Keywords: Viburnum dilatatum, chloroplast genome, Illumina sequencing, phylogenetic tree
Viburnum is a genus of Adoxaceae, including more than 200 species, and widely distributed in temperate and subtropical regions of the world. It has been reported that the solvent extracts of Viburnum dilatatum Thunb. could be used as an anti-irritation ingredient (Kwon et al. 2010). And its fruit has the alpha-glucosidase inhibitory activities and the antihyperglycemic action (Kunihisal et al. 2006). It is closely related to Viburnum erosum Thunb. and Viburnum wrightii Miq., meanwhile its intermediate forms are often found, resulting in taxonomic confusions (Jongsun 2019). So our complete Chloroplast genome data of V. dilatatum can contribute to a better understanding of the evolution of Viburnum.
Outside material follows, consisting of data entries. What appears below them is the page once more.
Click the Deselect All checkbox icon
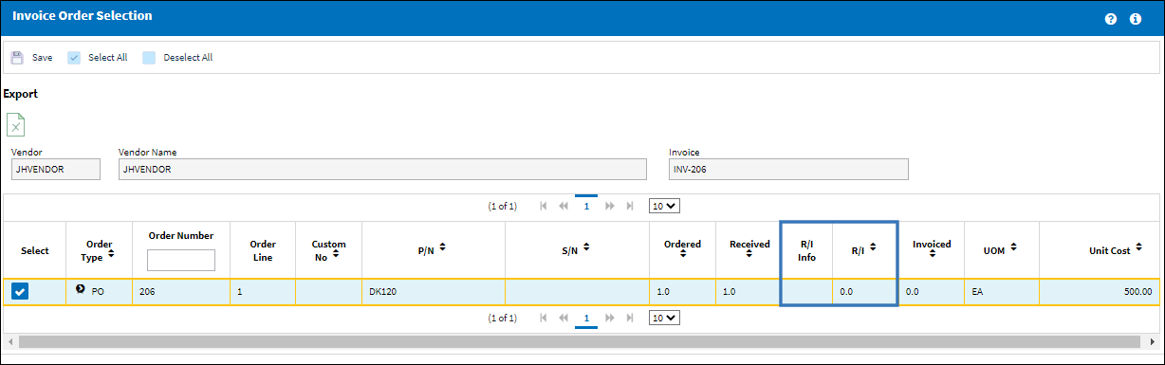 pos(149,58)
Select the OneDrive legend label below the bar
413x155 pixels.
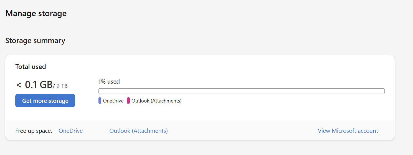(x=113, y=101)
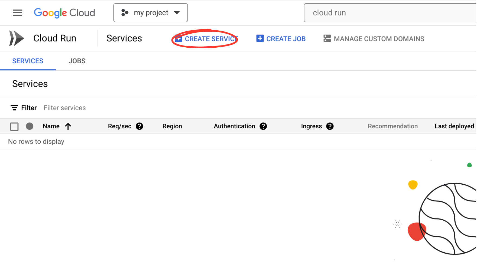477x268 pixels.
Task: Click the Filter funnel icon
Action: (14, 107)
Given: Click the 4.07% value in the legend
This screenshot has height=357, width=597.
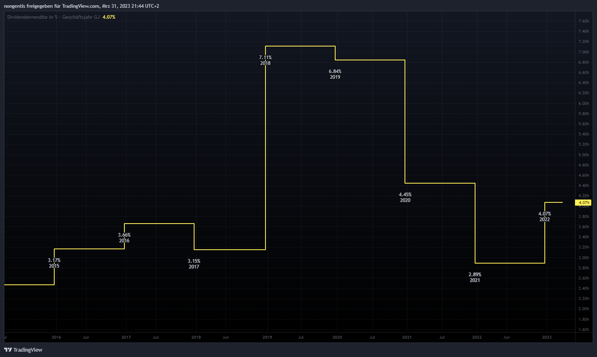Looking at the screenshot, I should coord(109,17).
The fresh leaf samples of V. dilatatum were collected in Botanical Garden, Zhengzhou, China (N34449.1680; E1133211.7960). The voucher specimen was deposited at the Herbarium of Henan Agricultural University (voucher number:VD-20-0915). The total genomic DNA was extracted from fresh leaves of V. dilatatum using a modified CTAB method (Doyle and Doyle 1987). Sequencing was performed with the Illumina HiSeq2500 Platform (San Diego, CA). The raw reads were generated by Illumina paired-end sequencing after removing adapters. The low-quality sequences of raw reads used Fastp (https://github.com/OpenGene/Fastp) for quality control. Resultant clean reads were assembled by GetOrganelle pipeline version 1.6.3a (https://github.com/Kinggerm/GetOrganelle) with the gene from Viburnum utile (GenBank accession no. NC_032296) as the reference sequence. The genome was automatically annotated by using the CpGAVAS2 pipeline (http://www.herbalgenomics.org/cpgavas) (Shi et al. 2019) and start/stop codons and intron/exon boundaries were adjusted in Geneious 20.2.2 (https://www.geneious.com/).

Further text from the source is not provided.